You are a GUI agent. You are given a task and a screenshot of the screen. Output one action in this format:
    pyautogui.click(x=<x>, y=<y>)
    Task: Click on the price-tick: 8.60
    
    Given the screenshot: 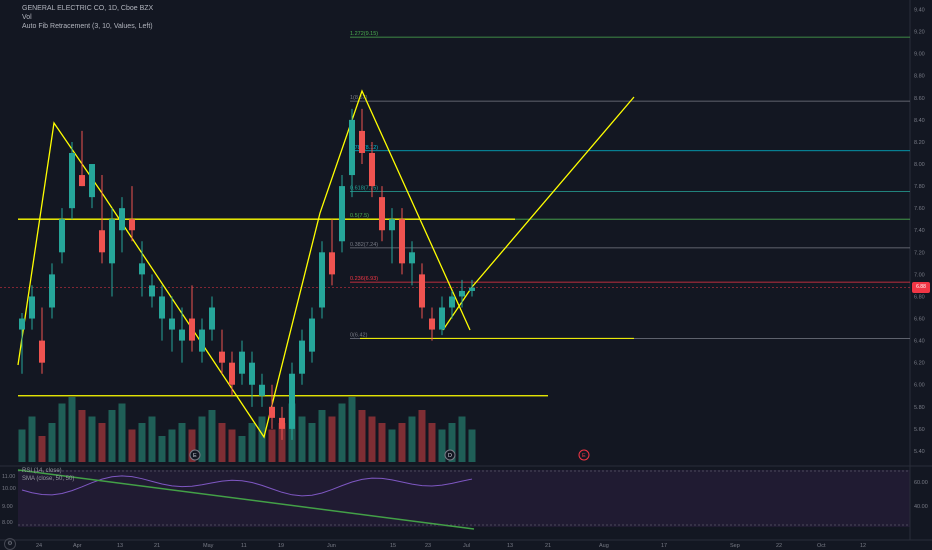 What is the action you would take?
    pyautogui.click(x=920, y=99)
    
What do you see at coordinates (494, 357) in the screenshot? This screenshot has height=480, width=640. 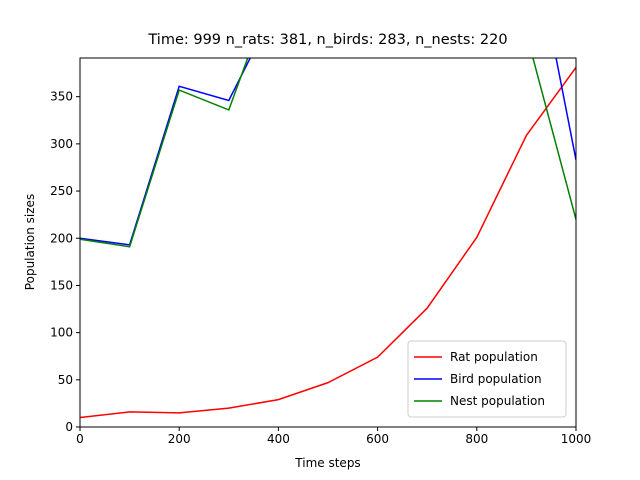 I see `legend-label: Rat population` at bounding box center [494, 357].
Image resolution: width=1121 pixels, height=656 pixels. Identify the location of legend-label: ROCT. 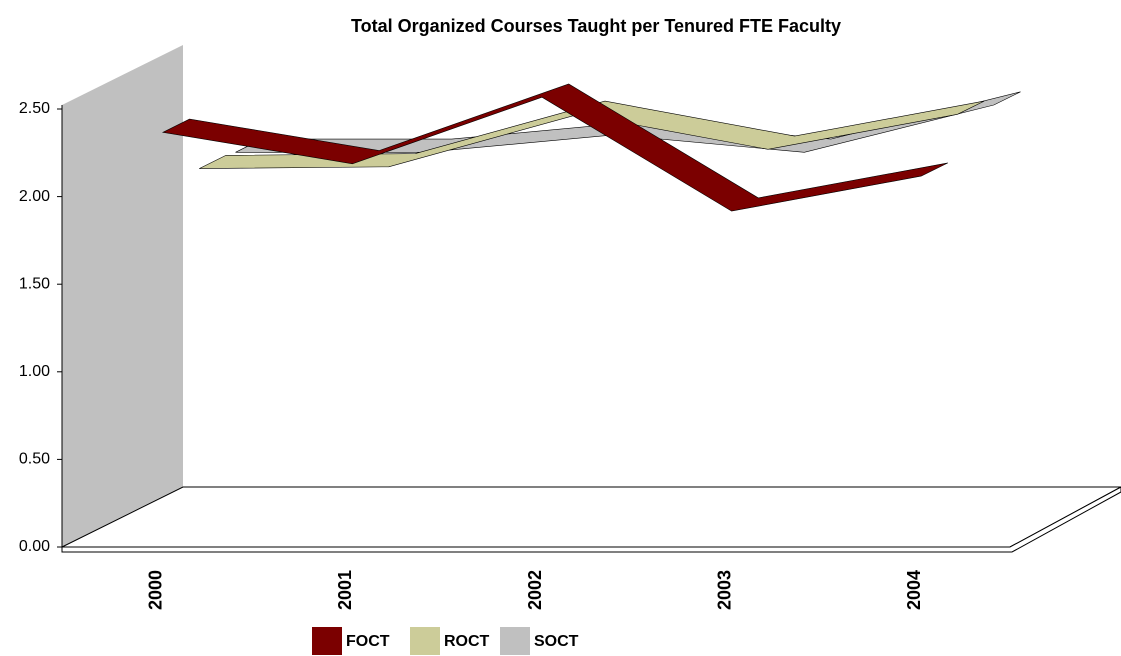
(467, 642).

——

• TASK GOAL
Arrange the data from the line containing "Image resolution: width=1121" through the end of the data, inclusive, as a two-column CSV with the columns input and output. Put one row per item, quote each field, replace line breaks with spaces, and leave out the pictures.

• RESPONSE FOR THIS EXERCISE
input,output
"Image resolution: width=1121 pixels, height=656 pixels. Identify the location of legend-label: ROCT.","(467, 642)."